| PROBLEM STATEMENT |
Could the lines from the one with "16 (467, 2380)" through the end of the listing be restated exactly, with nothing else included?

= Beginning of Section =

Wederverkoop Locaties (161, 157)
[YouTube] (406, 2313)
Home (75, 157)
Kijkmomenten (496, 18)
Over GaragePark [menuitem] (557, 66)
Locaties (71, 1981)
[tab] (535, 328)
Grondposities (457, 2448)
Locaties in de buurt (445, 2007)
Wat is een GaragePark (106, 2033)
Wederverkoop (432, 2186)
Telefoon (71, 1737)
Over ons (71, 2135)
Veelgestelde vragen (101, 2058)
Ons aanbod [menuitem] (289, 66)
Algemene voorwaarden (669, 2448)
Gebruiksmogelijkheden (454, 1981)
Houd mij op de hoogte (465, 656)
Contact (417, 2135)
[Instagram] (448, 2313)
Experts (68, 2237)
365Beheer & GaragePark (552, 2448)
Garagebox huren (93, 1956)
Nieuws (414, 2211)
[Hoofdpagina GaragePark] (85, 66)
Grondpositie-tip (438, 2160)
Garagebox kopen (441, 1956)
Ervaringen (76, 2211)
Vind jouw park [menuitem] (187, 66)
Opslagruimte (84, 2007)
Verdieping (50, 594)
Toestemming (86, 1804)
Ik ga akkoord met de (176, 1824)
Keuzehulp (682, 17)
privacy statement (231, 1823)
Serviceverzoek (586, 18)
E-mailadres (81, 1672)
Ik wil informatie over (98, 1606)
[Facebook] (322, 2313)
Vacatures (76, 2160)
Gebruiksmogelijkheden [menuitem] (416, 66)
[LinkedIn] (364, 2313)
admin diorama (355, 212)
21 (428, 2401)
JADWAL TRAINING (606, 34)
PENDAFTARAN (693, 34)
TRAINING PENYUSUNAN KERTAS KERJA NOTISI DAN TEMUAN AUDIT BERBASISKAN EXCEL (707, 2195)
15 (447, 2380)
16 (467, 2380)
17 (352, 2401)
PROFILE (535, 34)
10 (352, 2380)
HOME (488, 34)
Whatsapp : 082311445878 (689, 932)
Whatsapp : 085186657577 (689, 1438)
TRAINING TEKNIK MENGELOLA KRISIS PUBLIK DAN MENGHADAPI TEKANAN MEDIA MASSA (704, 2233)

= End of Section =

| RESPONSE FOR THIS EXERCISE |
16 (467, 2380)
17 (352, 2401)
PROFILE (535, 34)
10 (352, 2380)
HOME (488, 34)
Whatsapp : 082311445878 (689, 932)
Whatsapp : 085186657577 (689, 1438)
TRAINING TEKNIK MENGELOLA KRISIS PUBLIK DAN MENGHADAPI TEKANAN MEDIA MASSA (704, 2233)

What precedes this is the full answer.